## Problem to work on
Please identify each line in the data below that contains the word "computer" and copy those lines out in full.

(Records from a pointing dataset)
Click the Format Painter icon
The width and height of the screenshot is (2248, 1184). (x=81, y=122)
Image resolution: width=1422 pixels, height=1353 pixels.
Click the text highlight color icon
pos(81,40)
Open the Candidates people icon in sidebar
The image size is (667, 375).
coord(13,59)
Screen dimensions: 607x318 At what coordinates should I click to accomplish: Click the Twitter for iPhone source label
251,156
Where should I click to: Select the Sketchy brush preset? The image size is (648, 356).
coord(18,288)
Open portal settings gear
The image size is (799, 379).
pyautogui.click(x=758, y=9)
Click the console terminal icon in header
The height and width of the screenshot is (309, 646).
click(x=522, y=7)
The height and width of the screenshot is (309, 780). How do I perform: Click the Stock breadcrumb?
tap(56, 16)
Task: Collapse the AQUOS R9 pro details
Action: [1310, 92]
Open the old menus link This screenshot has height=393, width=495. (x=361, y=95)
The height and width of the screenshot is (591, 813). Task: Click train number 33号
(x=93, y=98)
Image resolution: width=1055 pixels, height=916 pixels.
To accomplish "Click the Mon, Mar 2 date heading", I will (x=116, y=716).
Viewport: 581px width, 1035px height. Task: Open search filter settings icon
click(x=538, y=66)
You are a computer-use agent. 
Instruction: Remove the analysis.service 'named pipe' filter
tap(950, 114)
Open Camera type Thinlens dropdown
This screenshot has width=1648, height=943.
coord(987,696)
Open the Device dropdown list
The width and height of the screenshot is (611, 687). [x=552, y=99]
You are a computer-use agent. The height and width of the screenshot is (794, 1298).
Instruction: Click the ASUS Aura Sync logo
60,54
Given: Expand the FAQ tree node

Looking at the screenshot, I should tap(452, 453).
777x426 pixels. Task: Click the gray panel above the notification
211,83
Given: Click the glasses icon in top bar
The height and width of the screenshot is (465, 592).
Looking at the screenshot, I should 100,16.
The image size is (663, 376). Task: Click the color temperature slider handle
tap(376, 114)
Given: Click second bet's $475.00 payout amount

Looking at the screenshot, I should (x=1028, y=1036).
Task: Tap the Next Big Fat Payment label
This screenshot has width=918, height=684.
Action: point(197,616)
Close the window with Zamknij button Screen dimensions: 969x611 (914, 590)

## Reply to the exercise
You are a computer-use agent. 
You are a computer-use agent. The height and width of the screenshot is (794, 1298).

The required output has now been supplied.